**Set exercise:** From the records below, quote every line from the one containing "Click the 1300 label on the CAPE scale" through the one containing "click(x=571, y=313)", including both end lines. Omit the pictures from your answer.

(Stored entries)
::::::::::
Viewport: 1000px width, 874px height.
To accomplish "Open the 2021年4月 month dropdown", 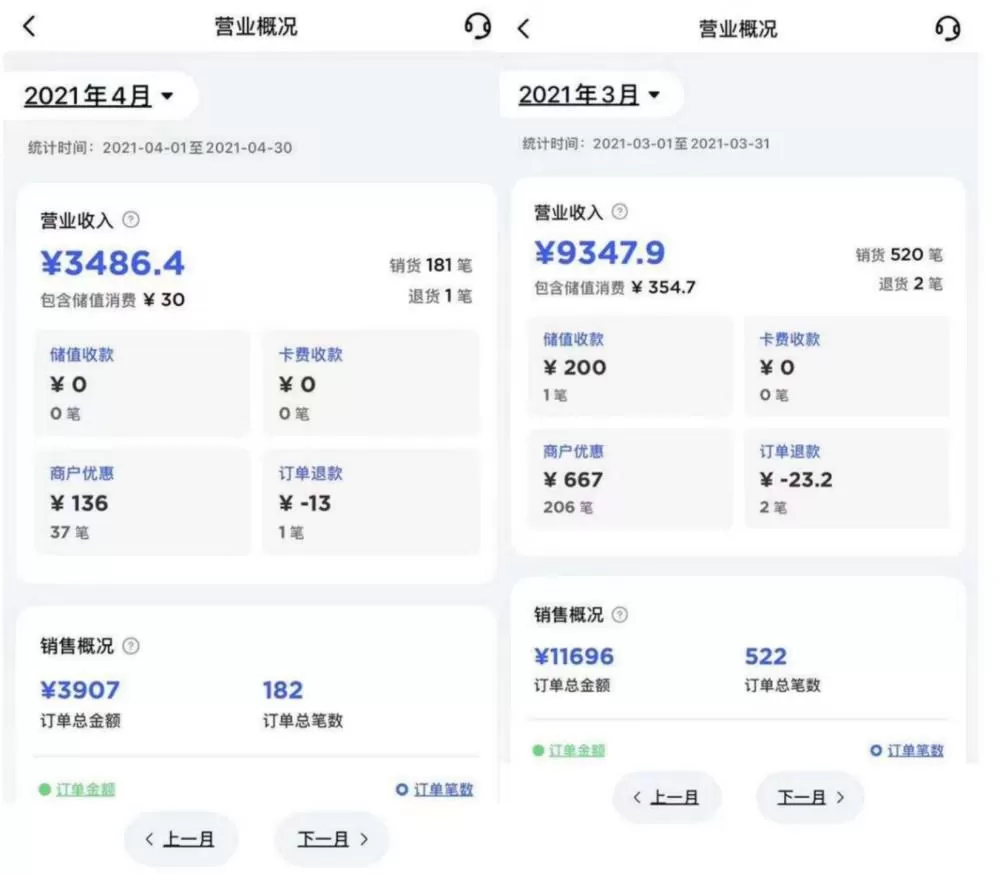I will point(99,96).
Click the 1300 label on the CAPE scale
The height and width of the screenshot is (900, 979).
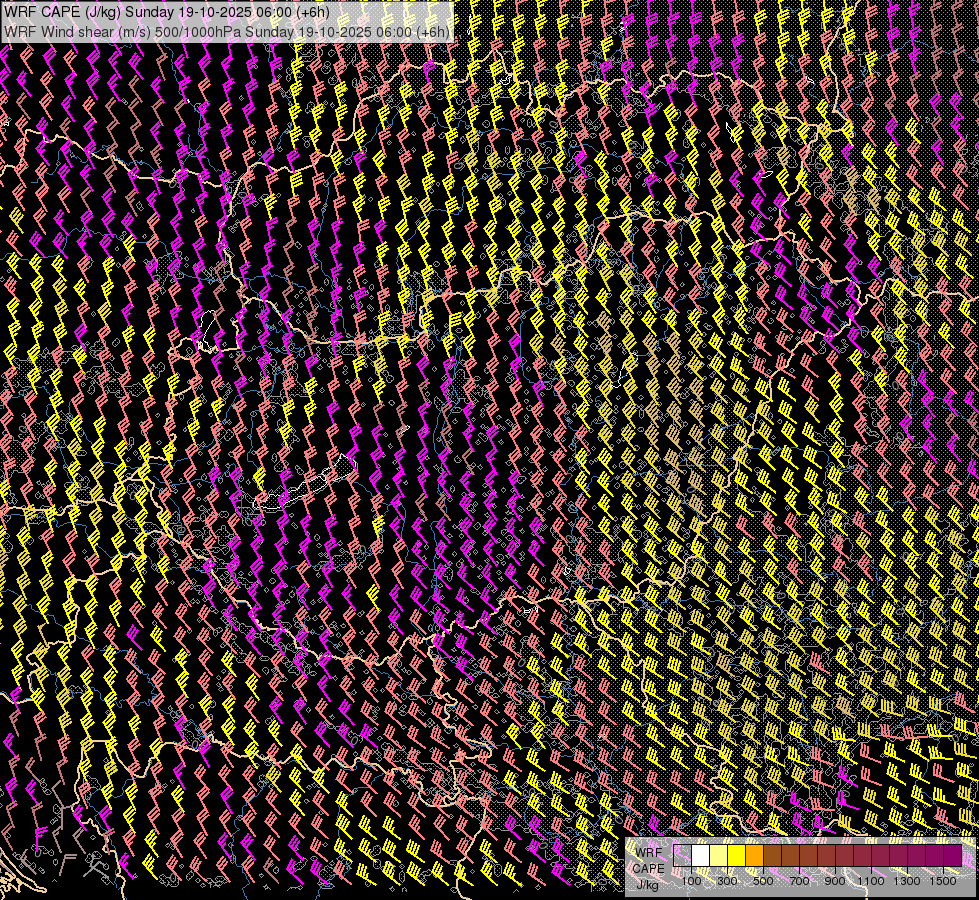907,881
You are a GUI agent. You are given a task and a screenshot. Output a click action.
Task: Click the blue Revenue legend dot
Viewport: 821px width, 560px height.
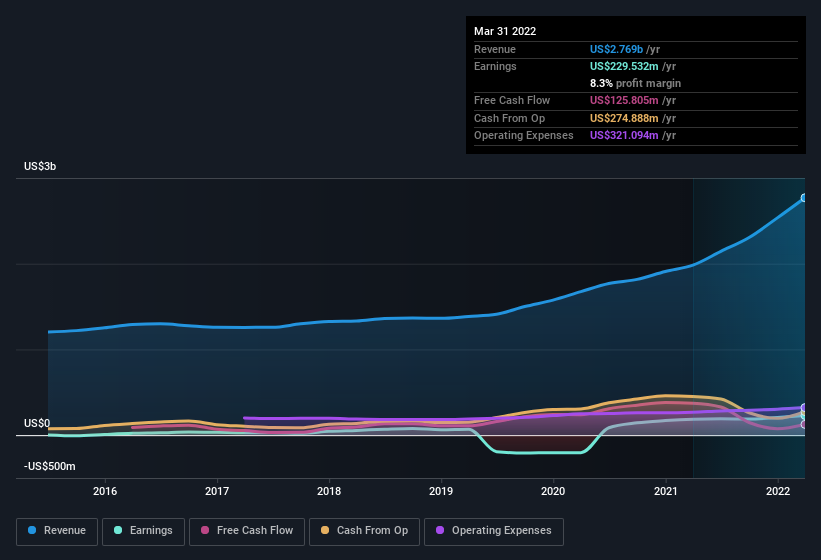32,530
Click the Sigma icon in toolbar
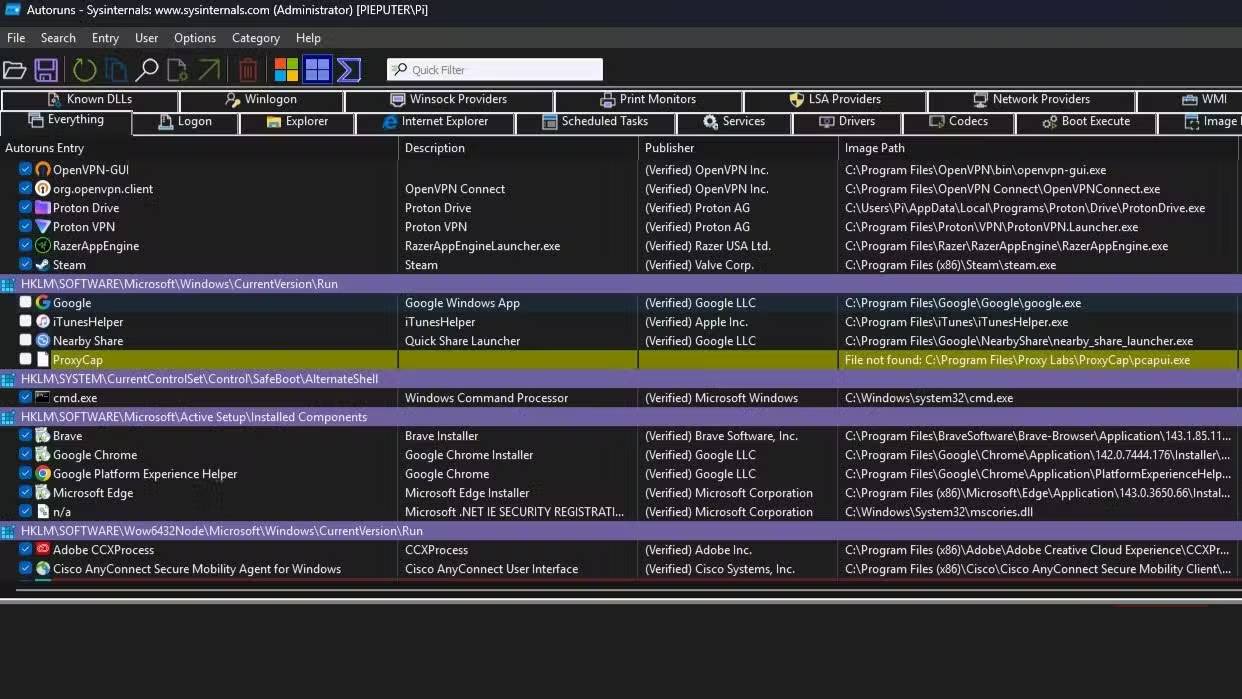 pos(349,70)
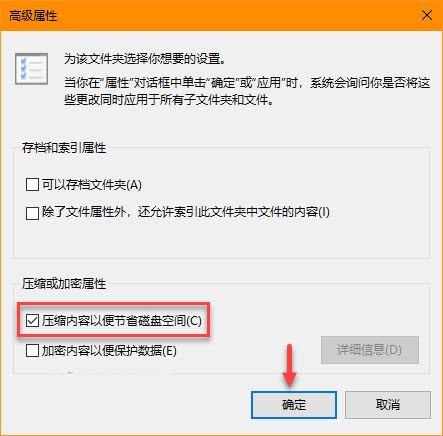This screenshot has width=443, height=436.
Task: Click the 可以存档文件夹(A) label text
Action: click(x=92, y=184)
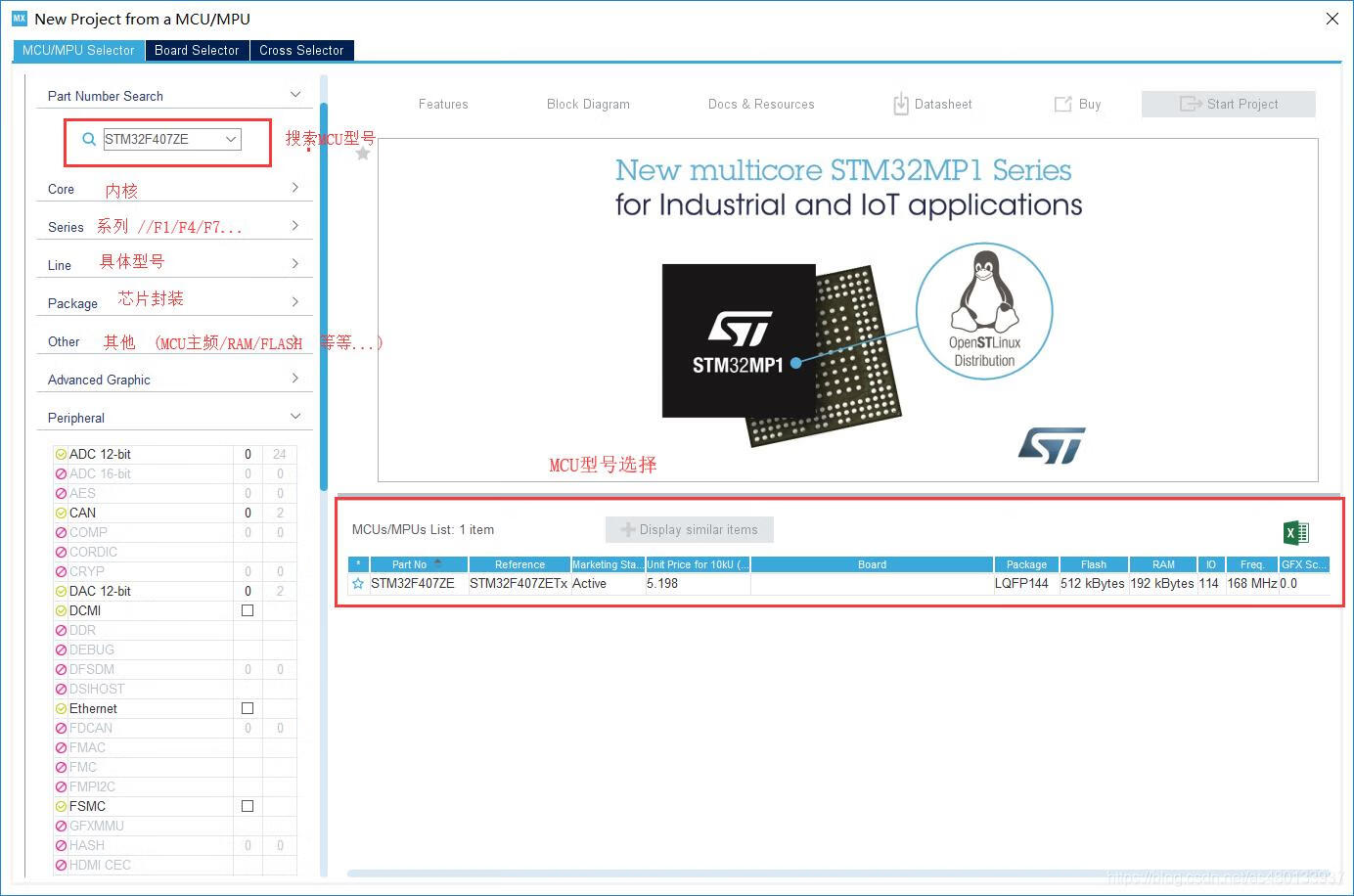Click the Buy external link icon
This screenshot has height=896, width=1354.
pyautogui.click(x=1062, y=104)
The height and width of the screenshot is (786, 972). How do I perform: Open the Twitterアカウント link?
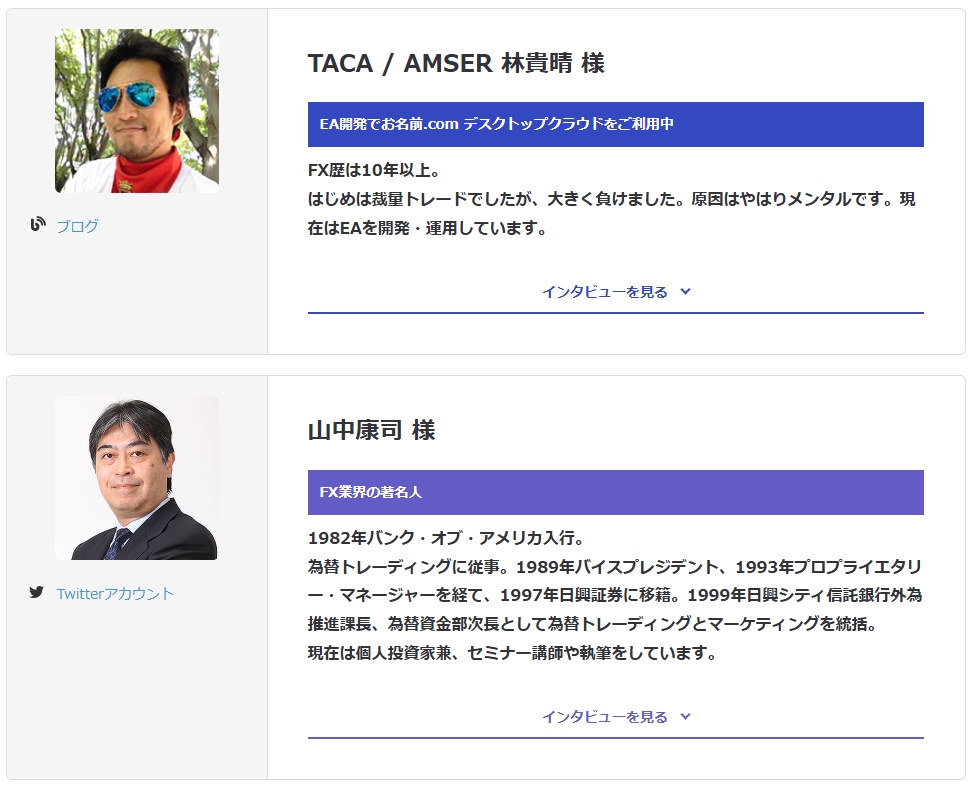[115, 593]
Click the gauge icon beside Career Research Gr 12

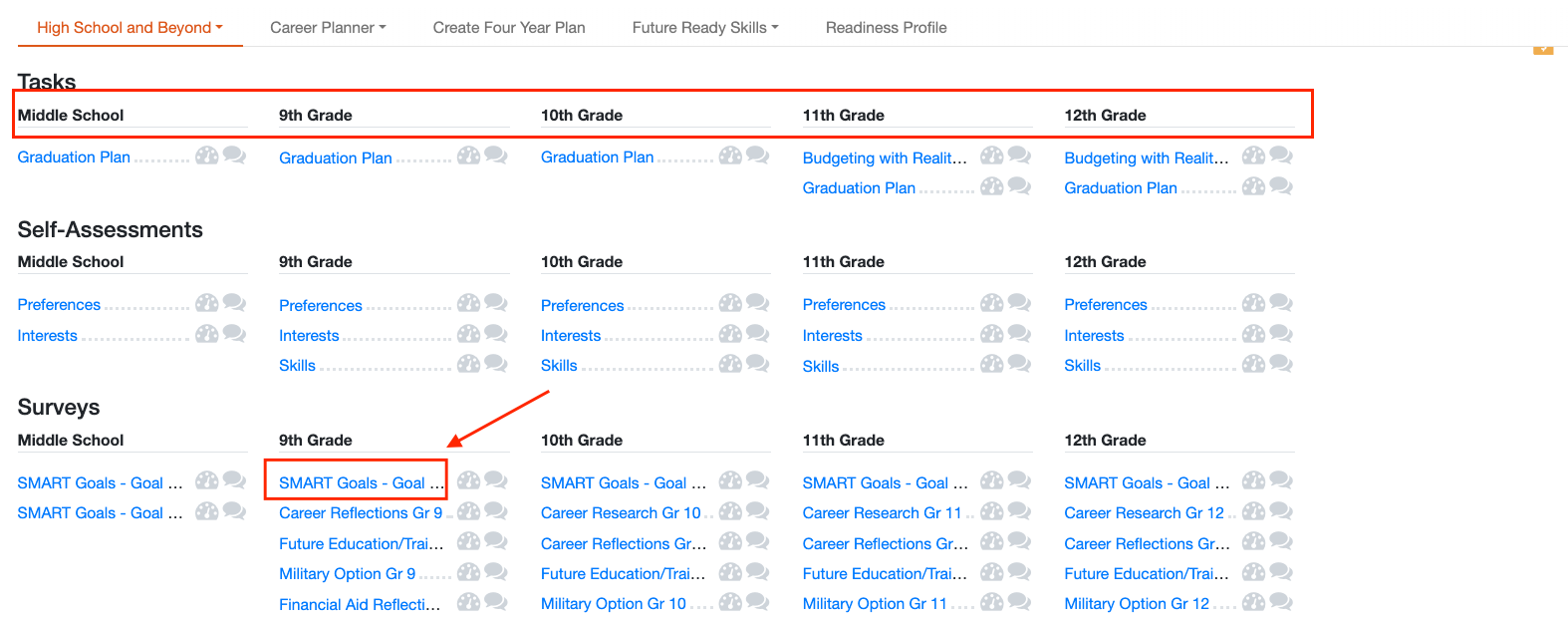(1253, 511)
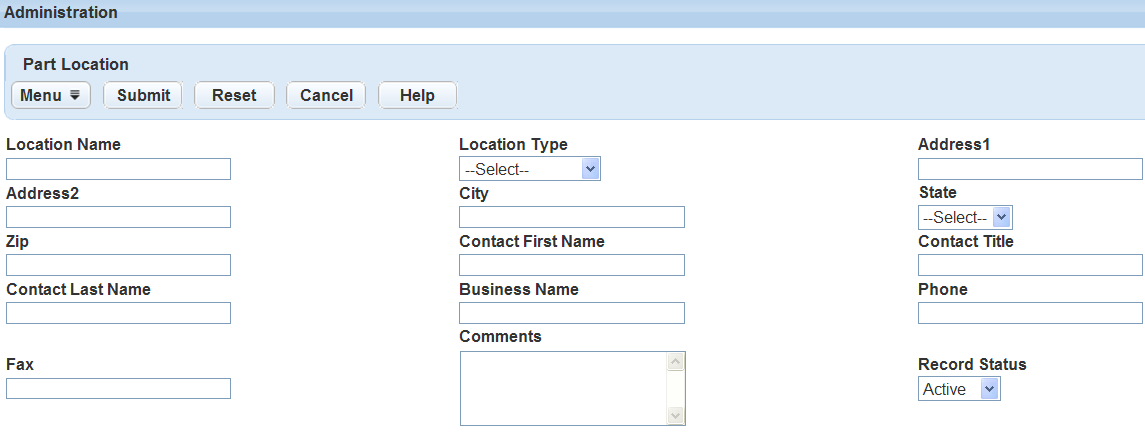Focus the Business Name text box

click(x=571, y=313)
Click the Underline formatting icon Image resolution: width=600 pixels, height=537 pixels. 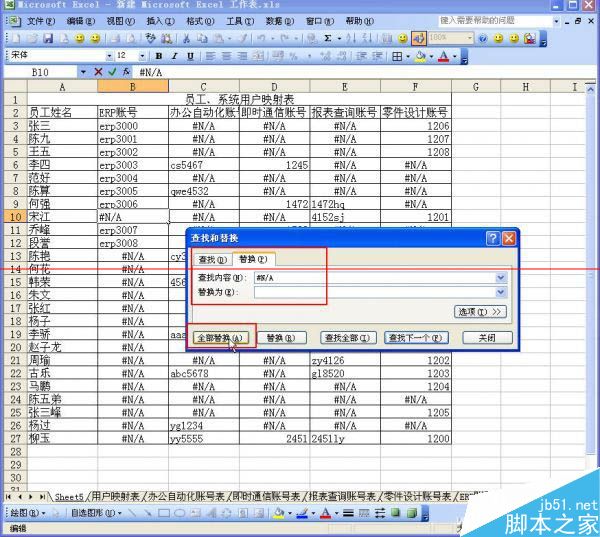point(188,56)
::::::::::
**Response to this exercise:**
Click the 1300 label on the CAPE scale
The height and width of the screenshot is (900, 979).
907,881
You are a GUI agent. You are given a task and a screenshot. Output a click action.
Task: Click the blue Revenue legend dot
Viewport: 821px width, 560px height.
32,530
Click the Sigma icon in toolbar
 pos(349,70)
This screenshot has width=443, height=436.
Task: Click the 可以存档文件夹(A) label text
Action: click(x=92, y=184)
Click the Buy external link icon
This screenshot has height=896, width=1354.
pyautogui.click(x=1062, y=104)
The height and width of the screenshot is (786, 972). How do I perform: Open the Twitterアカウント link?
[115, 593]
Click the gauge icon beside Career Research Gr 12

(1253, 511)
Focus the Business Name text box

click(x=571, y=313)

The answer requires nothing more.